Segundo um comunicado divulgado hoje em Viena, find a Agência Internacional de Energia Atômica (AIEA) afirma que “obviamente investigaria qualquer informação relevante” e que “está em contato com as autoridades sírias para verificar a autenticidade” das acusações.
A agência nuclear da ONU diz que “o secretariado da AIEA espera que qualquer país com informação nuclear sobre outro país a forneça ao órgão”.
No domingo, o jornal americano “The New York Times” publicou que o ataque aéreo israelense em setembro teve como alvo um local que, segundo a inteligência, abrigaria um reator nuclear parcialmente construído.
O jornal diz que o reator reproduziria o modelo utilizado pela Coréia do Norte para fabricar combustível nuclear.

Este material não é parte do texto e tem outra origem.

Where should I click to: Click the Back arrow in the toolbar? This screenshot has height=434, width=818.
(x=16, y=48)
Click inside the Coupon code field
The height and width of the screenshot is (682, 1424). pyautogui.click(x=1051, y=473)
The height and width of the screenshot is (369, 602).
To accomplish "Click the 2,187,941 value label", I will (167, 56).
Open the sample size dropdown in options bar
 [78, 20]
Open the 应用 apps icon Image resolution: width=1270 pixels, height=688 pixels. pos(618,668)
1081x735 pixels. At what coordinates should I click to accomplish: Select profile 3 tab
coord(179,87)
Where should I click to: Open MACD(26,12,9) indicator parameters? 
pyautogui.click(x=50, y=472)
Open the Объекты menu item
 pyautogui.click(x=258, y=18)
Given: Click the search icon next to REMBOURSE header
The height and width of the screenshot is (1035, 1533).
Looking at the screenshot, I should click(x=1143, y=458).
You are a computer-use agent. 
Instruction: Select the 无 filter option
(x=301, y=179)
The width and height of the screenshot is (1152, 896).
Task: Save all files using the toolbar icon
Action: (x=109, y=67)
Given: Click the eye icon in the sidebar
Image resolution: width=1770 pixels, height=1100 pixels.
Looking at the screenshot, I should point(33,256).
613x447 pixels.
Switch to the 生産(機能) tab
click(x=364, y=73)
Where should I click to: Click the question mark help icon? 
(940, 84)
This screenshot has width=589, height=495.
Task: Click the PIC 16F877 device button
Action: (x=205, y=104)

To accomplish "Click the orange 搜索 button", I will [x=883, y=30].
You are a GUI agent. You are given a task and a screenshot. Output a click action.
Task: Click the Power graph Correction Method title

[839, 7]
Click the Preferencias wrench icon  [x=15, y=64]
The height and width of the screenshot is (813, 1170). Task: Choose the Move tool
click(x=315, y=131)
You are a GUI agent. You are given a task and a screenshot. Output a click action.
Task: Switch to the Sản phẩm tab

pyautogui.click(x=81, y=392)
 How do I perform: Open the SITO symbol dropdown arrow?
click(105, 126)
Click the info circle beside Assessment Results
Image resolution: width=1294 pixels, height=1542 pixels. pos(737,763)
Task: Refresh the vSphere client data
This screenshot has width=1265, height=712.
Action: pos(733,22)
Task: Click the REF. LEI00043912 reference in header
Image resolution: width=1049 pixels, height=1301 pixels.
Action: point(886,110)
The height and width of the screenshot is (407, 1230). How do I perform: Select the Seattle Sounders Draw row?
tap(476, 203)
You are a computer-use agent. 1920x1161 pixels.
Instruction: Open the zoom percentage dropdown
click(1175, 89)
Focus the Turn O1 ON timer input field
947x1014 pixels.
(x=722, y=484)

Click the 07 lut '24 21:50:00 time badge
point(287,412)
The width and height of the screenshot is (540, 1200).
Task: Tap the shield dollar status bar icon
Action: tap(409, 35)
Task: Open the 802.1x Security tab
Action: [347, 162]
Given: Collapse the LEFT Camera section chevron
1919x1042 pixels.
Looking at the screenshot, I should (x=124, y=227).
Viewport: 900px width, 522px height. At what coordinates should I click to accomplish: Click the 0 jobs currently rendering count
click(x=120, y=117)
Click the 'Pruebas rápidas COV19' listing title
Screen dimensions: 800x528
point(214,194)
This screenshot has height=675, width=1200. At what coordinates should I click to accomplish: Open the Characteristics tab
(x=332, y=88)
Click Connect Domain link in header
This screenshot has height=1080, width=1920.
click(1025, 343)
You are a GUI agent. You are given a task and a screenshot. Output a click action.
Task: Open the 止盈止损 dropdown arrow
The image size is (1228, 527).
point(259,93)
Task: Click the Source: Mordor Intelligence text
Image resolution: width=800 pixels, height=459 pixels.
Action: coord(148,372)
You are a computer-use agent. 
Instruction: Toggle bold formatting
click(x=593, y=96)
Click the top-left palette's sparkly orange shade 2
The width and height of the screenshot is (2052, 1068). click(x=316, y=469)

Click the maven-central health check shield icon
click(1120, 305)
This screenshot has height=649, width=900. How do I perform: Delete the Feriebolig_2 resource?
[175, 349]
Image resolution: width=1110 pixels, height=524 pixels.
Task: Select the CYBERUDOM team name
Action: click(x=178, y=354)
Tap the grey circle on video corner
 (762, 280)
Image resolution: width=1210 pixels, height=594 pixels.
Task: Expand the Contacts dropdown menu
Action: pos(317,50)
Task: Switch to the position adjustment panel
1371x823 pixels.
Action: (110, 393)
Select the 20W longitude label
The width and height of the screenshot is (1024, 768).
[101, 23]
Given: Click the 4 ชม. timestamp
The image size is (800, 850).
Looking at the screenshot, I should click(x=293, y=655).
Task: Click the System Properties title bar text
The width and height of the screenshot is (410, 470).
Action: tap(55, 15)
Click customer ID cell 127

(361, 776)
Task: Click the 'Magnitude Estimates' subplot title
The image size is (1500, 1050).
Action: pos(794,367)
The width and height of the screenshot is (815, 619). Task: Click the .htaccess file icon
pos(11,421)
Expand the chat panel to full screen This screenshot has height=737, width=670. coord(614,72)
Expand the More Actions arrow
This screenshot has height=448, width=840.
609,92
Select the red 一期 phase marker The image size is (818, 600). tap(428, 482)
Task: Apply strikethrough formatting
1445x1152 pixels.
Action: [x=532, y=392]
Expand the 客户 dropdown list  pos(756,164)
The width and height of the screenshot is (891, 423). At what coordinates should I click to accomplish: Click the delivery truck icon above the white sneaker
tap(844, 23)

Isso revelaria o mistério que rodeia o ataque de 6 de setembro e confirmaria que Israel está disposta a acabar com qualquer projeto atômico em seus vizinhos.
O jornal diz que o ataque contra o suposto reator sírio lembra o de 1981 no Iraque, quando Israel destruiu a instalação nuclear de Osirak, perto de Bagdá, pouco antes de começar a operar.
O “New York Times” diz ainda que, ao contrário do projeto iraquiano, as instalações sírias parecem ter estado ainda muito longe de sua fase final, segundo militares e diplomatas americanos e estrangeiros.